- The problem:
Please report each line of the data below that contains "computer".

* * * * * * * * *

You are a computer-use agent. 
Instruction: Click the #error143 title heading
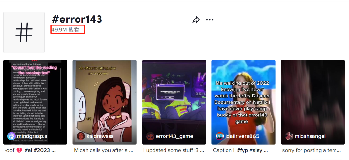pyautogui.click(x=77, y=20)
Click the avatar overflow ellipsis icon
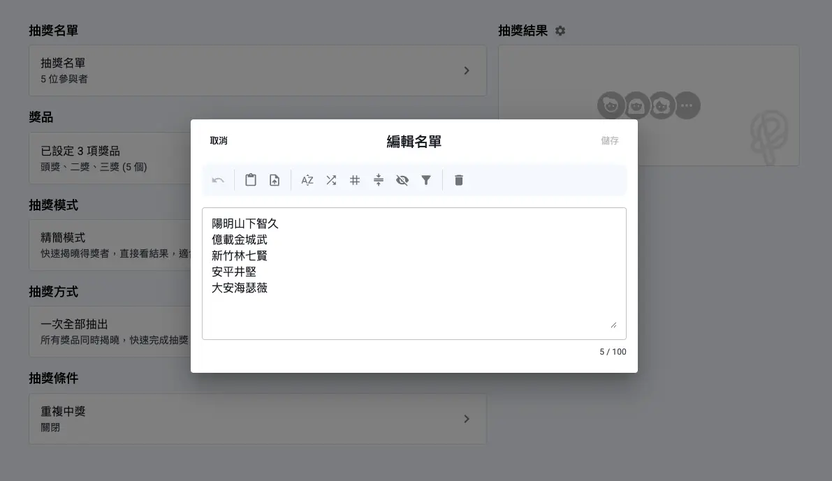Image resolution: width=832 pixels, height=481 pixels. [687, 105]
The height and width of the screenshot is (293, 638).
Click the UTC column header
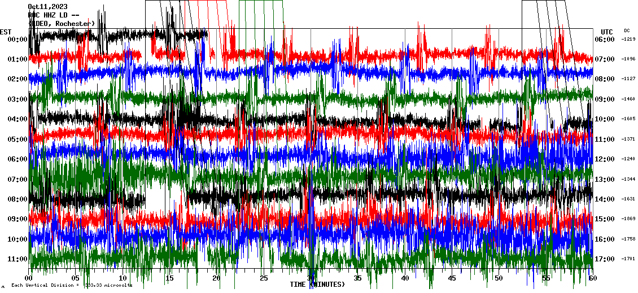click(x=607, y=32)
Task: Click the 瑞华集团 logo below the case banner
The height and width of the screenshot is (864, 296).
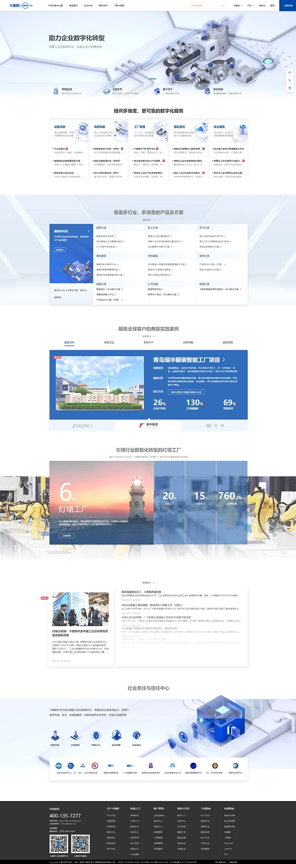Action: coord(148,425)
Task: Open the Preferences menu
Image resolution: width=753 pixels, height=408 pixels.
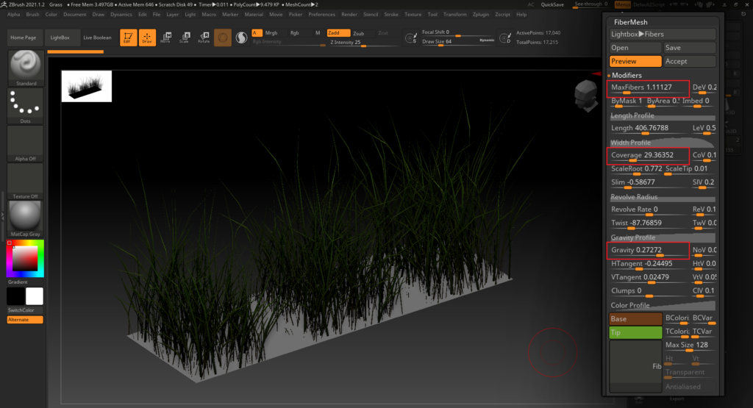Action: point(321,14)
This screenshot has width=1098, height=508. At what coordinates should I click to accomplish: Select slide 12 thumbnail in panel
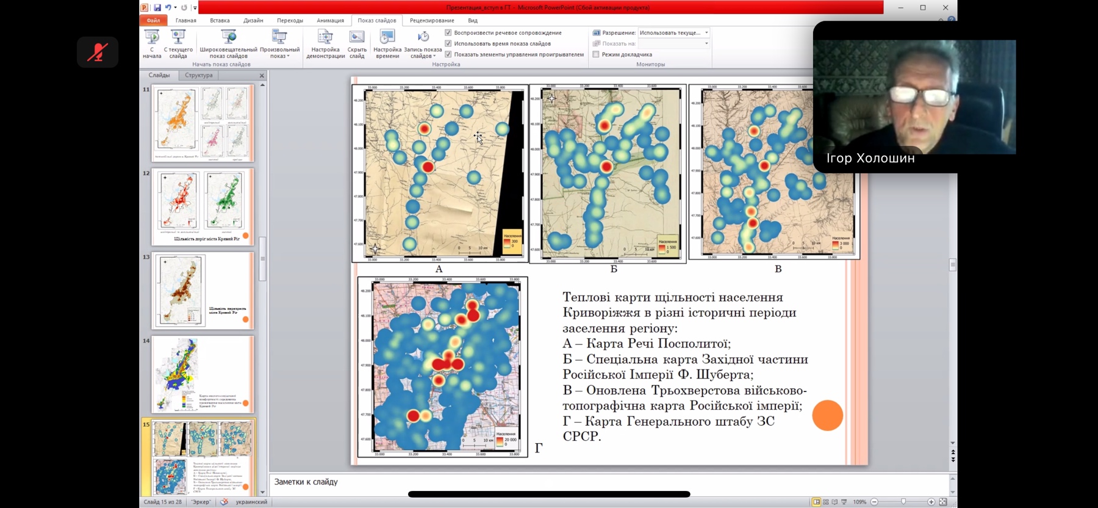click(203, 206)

* * * * * * * * *

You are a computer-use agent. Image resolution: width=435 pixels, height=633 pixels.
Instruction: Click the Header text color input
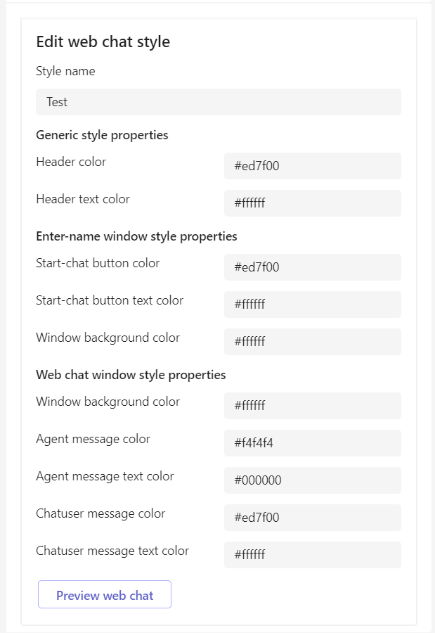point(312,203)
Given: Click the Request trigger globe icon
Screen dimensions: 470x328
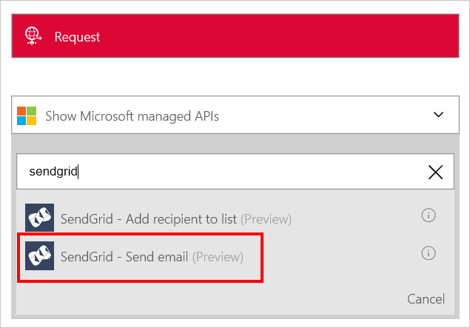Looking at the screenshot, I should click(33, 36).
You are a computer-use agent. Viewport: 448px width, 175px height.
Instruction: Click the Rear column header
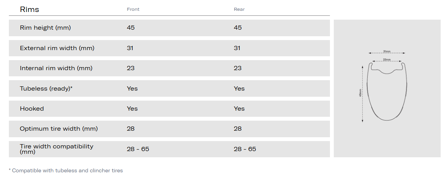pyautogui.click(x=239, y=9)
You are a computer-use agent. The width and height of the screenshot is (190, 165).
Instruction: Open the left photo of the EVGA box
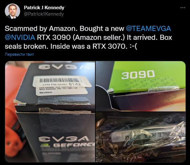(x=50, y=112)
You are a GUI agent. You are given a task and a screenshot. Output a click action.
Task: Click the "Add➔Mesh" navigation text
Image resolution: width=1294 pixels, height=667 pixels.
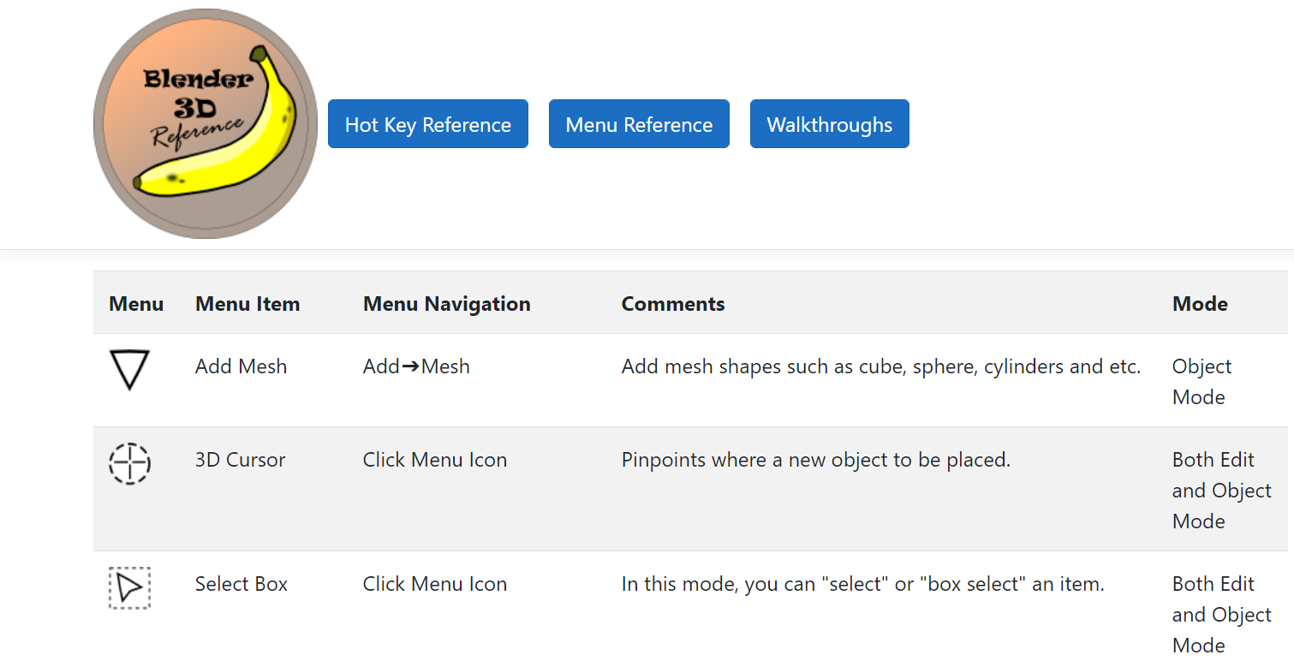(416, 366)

* * * * * * * * *

- Finished task:
You are a computer-use agent. 
You are a computer-use agent. Image resolution: width=435 pixels, height=633 pixels.
You are a computer-use agent. Viewport: 448px width, 175px height.
You are a computer-use agent. The width and height of the screenshot is (190, 165).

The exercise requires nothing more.